Tuesday, August 14, 2012

Yes, Even More Talk About Moving


If I had the energy, I would make a really cool box-fort.
We’ve been in Reno for over 15 years and have established a great foundation.
It’s hard to pack up and move away from that and start all over in a new city. But that’s also exciting. I get to re-invent myself. New friends. New opportunities. New city. Bigger city!
I’ve only been to Austin once and I wasn’t sure if I wanted to move there.
It’s weird to think I won’t be back there until the day I move into my new home, which I haven’t even seen.
I cut all of my hair off so I’ll be starting off in Austin as a short-hair girl.

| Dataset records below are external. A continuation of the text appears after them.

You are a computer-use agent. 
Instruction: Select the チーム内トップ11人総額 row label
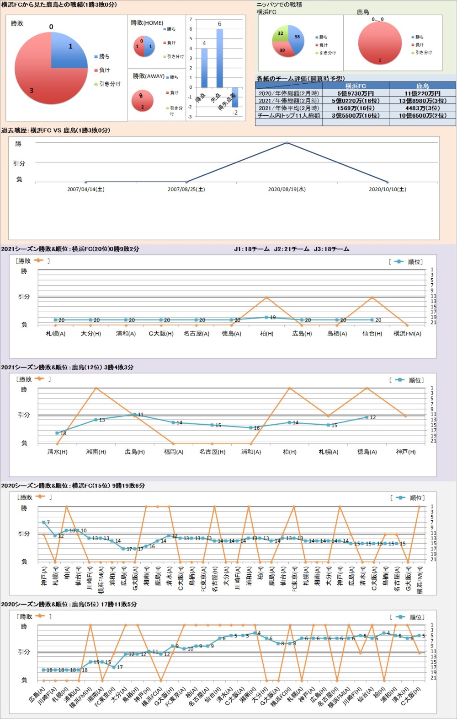[x=289, y=116]
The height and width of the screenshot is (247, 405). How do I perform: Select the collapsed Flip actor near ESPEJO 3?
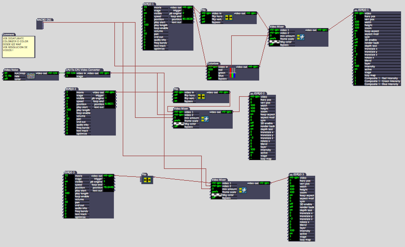[x=147, y=180]
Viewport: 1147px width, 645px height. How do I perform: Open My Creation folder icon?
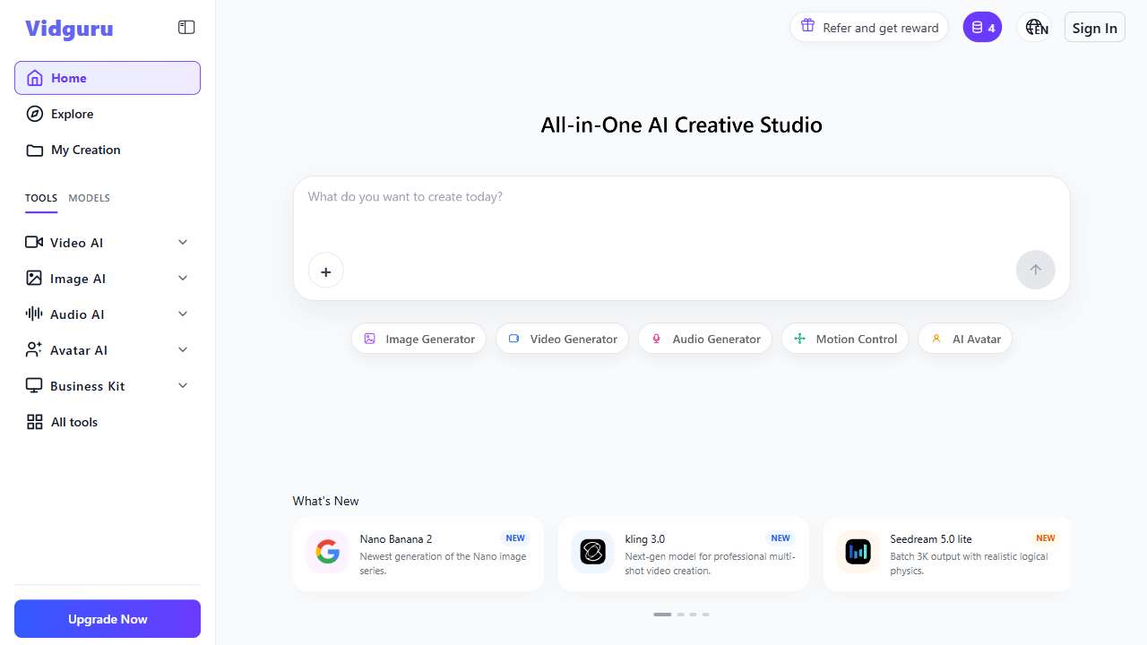[34, 150]
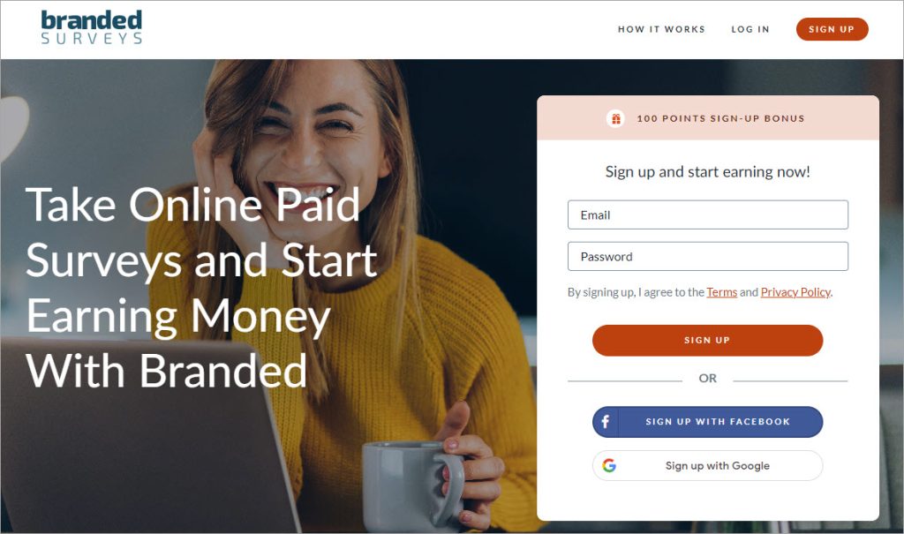This screenshot has width=904, height=534.
Task: Open the Log In page
Action: [x=750, y=29]
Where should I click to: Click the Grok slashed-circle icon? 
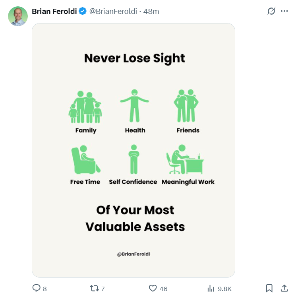(271, 11)
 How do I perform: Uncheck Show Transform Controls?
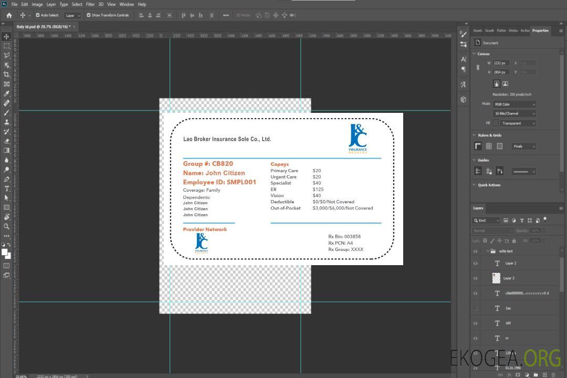click(89, 15)
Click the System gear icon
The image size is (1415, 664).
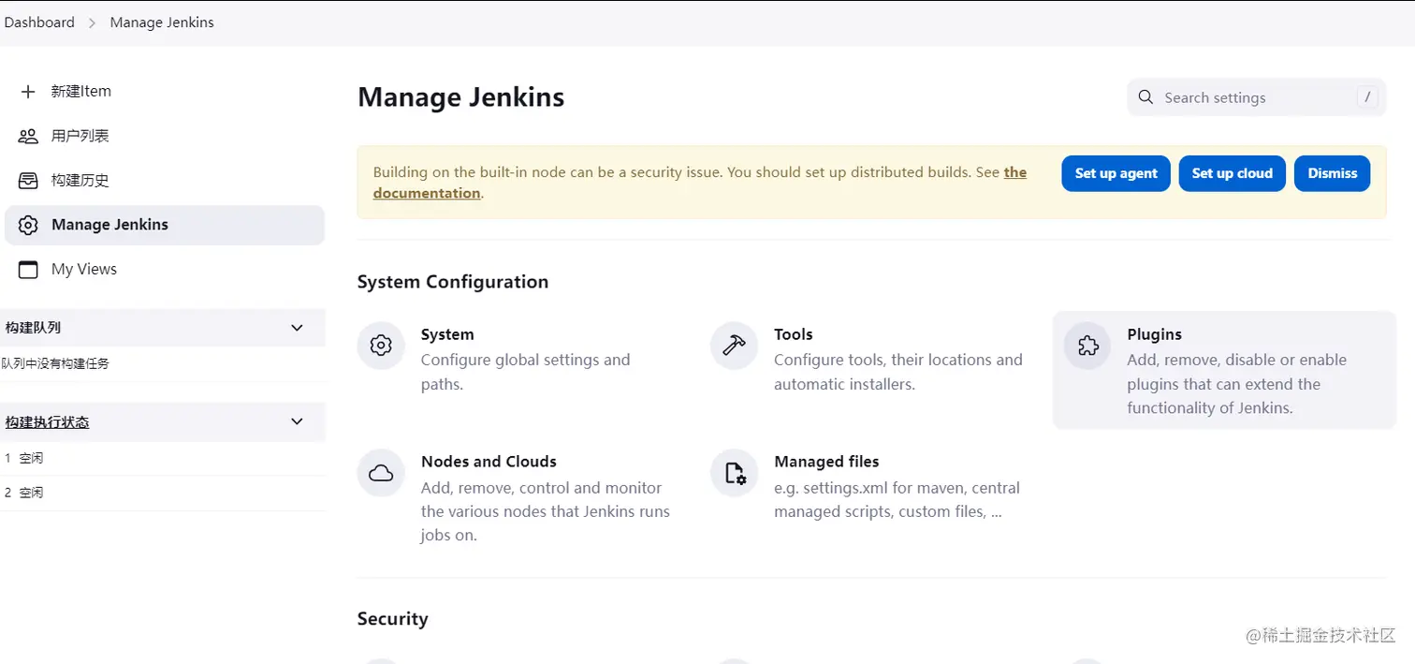[x=381, y=346]
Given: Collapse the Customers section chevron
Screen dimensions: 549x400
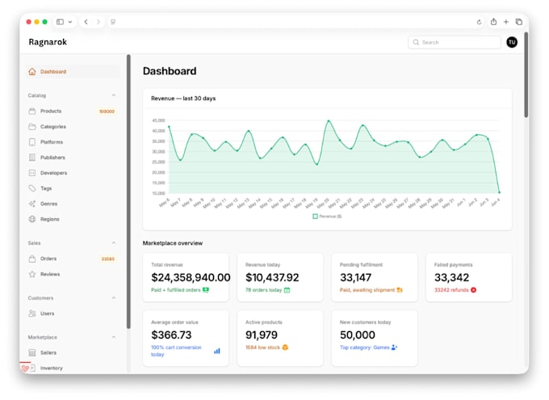Looking at the screenshot, I should tap(114, 298).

That’s another new weirdness for me because it’s been long since I’ve been a mom. L.E, fortunately, loves it and still says, “Hey Mommy! Nice haircut!” like her daddy taught her.

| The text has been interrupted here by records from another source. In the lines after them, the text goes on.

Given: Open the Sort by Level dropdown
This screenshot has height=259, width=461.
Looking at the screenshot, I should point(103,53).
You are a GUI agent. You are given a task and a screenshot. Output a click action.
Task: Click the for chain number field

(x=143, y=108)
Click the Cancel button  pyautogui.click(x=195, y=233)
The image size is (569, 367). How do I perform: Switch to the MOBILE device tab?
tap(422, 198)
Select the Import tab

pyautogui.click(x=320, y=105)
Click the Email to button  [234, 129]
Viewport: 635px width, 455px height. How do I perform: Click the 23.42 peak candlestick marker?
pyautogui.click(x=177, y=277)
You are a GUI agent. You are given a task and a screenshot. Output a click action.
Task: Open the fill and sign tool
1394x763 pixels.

I got new glasses, too. L.E said, “I want to wear them. They’re blue.”
It’s like I’ll be a totally different person once I move.
L.E has tried to help with packing. She has sprinkled her stuff animals throughout our boxes so she always has something of hers to unpack. But sometimes she gets distracted and wants to pretend a giant plastic tub full of books is her “boat” so she empties it out and goes “sailing.”

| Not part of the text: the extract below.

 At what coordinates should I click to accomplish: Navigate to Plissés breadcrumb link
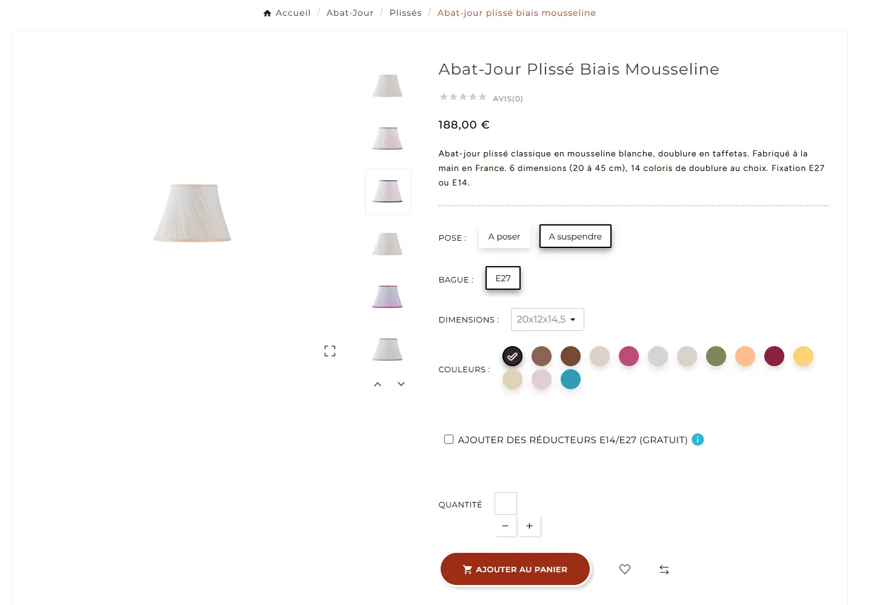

We’ve had to toddler-proof the bubblewrap, too. And who knew how sharp the edges of a tape dispenser can be? I mean L.E.’s fine, but I have a nice big gash on my hand from it after I proudly taped up a chopping knife in cardboard incident-free.
Saying good-bye has been harder than I thought it would be. Having one last lunch at Dish CafĂ© with Seema. One last Aces game. One last drink on the roof of Silver Peak. One last toe-dip in the Truckee River. One last annual annoyance known as Hot August Nights. One last nail appointment at Soak. One last glass of wine with Vicki. One last lunch with My Favorite Little Piggy. One last awkward run-in with that girl who I used to work with but can never remember her name. One last surprise visit from Nicole. One last chimichanga night at my sister-wife’s house.
One last shooting in my neighborhood. We don’t live in the ghetto but I like to think of it as the Gateway-to-Where-Bad-Shit-Happens-Despite-Having-the-Best-Taco-Truck.
Moving itself sucks and is horrible. It’s not the physical part; that’s fine and all. But it’s the emotional part that nobody ever talks about. It’s hard finding something stashed in a closet that can evoke a painful or happy memory. And when tensions are running high in the household, you just need to keep your head down and an “every man for himself” approach.
I know I keep writing about this move but the fact is that it’s the biggest thing in my life right now. I’m unemployed and about to call an air mattress my bed. My husband is taking my dog and leaving me here with L.E. for an extra five days. I have to fly with L.E. again.
My bank account is dwindling.
I don’t know if I’ll like being a stay-at-home mom. A part of me thinks that I’ll absolutely love it. If that's the case, then where did all of that career ambition go that I’ve always possessed? Did it get flushed out of my uterus 2-and-a-half years ago? And is that so bad? I really don't want to jump into the women-having-it-all debate right now but maybe for some of us, our child is enough. As long as there are writing jobs that come in and I can work on them from home in-between writing that ever-elusive book I keep talking about.
Methinks this is perhaps fodder for another post once I truly am a stay-at-home-mom. (I vow to never use SAHM to describe myself.)
If I end up being really that sensitive to that label, maybe I’ll just say I’m a writer/mom blogger. If you keep reading this and telling your friends, then it wouldn’t be a lie!